YOUR OBJECTIVE - Please show every line from the entries that carries the word "computer".

Stored records
--

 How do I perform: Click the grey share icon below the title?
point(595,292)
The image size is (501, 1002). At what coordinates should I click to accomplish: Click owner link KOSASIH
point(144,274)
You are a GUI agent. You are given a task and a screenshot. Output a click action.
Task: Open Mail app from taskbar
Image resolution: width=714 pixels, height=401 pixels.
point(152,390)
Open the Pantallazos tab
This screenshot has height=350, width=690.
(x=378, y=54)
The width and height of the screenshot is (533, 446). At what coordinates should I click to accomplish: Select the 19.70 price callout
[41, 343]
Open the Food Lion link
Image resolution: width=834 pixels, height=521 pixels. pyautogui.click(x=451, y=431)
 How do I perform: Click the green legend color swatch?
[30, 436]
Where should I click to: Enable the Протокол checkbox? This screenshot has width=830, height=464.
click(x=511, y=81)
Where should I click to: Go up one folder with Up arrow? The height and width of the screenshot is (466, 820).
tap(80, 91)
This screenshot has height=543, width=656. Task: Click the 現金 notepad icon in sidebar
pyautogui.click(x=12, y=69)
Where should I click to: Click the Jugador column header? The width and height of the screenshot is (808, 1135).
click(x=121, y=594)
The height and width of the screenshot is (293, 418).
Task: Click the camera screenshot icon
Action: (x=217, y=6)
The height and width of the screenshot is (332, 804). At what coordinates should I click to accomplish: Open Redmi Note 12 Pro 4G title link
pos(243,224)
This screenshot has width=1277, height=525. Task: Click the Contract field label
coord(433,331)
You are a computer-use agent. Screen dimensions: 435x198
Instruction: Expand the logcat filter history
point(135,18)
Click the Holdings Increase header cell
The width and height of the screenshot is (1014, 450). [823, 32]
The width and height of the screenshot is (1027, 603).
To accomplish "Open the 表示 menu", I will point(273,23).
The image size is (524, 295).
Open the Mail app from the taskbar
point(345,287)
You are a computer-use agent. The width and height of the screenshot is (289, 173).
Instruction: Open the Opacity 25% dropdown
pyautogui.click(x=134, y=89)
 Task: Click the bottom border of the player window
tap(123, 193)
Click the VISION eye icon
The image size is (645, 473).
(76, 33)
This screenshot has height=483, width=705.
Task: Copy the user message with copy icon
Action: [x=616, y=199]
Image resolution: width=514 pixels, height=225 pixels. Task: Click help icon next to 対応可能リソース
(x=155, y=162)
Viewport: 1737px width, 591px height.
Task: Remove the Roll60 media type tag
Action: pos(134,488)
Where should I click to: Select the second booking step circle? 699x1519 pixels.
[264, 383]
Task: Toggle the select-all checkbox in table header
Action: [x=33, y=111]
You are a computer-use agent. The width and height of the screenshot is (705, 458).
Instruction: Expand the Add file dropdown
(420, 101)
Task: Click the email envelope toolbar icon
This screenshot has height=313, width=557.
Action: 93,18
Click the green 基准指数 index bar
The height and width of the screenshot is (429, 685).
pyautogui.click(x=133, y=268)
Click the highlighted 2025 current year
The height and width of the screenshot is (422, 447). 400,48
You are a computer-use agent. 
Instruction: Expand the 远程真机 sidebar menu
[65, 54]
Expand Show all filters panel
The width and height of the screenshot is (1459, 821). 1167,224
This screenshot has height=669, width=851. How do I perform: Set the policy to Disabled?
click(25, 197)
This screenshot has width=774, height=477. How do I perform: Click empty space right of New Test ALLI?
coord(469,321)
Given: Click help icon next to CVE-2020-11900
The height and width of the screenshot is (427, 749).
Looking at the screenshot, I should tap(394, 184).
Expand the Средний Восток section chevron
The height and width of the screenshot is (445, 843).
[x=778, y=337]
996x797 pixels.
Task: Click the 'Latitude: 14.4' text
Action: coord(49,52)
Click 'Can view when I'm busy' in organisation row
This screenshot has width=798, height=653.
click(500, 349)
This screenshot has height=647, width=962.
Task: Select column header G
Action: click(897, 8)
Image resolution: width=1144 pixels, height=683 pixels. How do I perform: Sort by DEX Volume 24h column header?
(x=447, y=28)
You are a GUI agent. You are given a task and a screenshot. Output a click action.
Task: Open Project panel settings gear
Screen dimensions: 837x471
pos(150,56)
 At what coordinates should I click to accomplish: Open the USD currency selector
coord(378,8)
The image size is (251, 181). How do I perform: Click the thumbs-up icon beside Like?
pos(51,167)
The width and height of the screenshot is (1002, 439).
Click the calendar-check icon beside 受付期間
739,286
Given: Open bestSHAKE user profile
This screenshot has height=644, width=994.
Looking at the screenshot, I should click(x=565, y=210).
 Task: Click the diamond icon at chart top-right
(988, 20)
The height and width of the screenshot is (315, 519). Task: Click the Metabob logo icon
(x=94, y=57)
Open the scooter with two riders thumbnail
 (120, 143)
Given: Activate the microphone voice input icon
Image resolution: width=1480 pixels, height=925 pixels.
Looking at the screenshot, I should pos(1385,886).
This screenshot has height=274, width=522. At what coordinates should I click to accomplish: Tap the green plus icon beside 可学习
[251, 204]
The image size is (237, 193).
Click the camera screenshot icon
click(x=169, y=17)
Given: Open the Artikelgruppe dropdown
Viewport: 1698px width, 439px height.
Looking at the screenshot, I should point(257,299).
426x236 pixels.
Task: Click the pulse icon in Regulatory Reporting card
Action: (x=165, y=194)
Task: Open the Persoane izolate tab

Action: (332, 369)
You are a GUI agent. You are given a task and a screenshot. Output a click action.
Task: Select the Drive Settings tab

--

RESULT -
You are a computer-use agent. Screen dimensions: 435x198
You are a computer-use agent. The width and height of the screenshot is (289, 173).
You are a computer-use agent. The width and height of the screenshot is (705, 458).
You are a computer-use agent. 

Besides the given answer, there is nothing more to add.